Seemannsdiakon Fiete Sturm. Jede Woche schreibt Ankerherz Verlagsleiter Stefan Kruecken eine Geschichte vom Meer, die auch als Kolumne in der Hamburger Morgenpost erscheint. In dieser Woche geht es um den Seemannsdiakon von Hamburg. Auf unserer Seite ist er demnächst öfters zu Gast – als neuer Kolumnist bei Ankerherz!
Der Diakon der Seeleute sieht aus, als sei er einem Kinderbuch voller Klischees entsprungen. Dichter Vollbart, Tattoos auf dem Unterarm, und dann der Name: Sturm. Fiete Sturm. „So stellt sich die Landrate doch einen echten Seemann vor, was?“, sagt Sturm und grinst.

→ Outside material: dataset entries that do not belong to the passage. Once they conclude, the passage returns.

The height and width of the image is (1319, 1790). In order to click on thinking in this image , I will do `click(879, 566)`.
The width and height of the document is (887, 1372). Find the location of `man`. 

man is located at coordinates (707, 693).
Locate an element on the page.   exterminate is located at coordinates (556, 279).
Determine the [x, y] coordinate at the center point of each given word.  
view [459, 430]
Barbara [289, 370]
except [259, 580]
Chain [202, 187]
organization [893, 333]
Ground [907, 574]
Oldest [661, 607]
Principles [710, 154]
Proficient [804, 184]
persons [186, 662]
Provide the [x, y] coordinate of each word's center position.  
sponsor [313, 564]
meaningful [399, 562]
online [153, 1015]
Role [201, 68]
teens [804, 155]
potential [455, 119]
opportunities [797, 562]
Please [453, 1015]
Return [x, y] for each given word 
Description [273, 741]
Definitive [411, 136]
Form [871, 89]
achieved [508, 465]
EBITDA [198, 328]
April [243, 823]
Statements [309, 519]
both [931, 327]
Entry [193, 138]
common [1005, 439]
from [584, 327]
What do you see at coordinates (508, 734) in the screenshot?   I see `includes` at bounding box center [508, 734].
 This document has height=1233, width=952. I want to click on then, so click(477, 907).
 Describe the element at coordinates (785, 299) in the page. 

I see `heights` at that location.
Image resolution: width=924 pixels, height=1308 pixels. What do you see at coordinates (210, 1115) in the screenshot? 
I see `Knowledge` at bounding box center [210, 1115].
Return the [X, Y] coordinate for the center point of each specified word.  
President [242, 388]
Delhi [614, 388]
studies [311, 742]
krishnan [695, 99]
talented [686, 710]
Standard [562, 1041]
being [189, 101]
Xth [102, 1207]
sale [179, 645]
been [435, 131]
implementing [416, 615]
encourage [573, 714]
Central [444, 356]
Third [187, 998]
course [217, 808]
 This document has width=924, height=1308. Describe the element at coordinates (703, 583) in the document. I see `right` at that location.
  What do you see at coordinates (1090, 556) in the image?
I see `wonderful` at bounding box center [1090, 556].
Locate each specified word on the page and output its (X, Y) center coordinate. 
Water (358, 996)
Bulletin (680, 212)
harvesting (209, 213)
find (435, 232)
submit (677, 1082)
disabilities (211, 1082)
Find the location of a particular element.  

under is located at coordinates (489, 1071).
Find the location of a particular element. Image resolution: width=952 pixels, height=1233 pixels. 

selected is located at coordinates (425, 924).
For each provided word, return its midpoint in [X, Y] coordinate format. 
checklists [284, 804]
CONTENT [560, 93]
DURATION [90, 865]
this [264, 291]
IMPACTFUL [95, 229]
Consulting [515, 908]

Wir sitzen vor der Haifisch Bar, Große Elbstraße, direkt an der Hafenkante und neben der Seemannsmission, Sturms Arbeitgeber. Ein seltsamer Morgen, es sind Coronazeiten: Trotz des Sommerwetters ist wenig los. Belle, die Barkeeperin, trägt Mundschutz und Handschuhe und erinnert an eine OP-Schwester. Merkwürdig ist auch die Aussicht in den Hafen. Mehrere Kreuzfahrtschiffe sind zu sehen, die Hamburg als eine Art Nothafen angelaufen haben. In der Pandemie liegen sie fest. Niemand weiß, wie lange noch.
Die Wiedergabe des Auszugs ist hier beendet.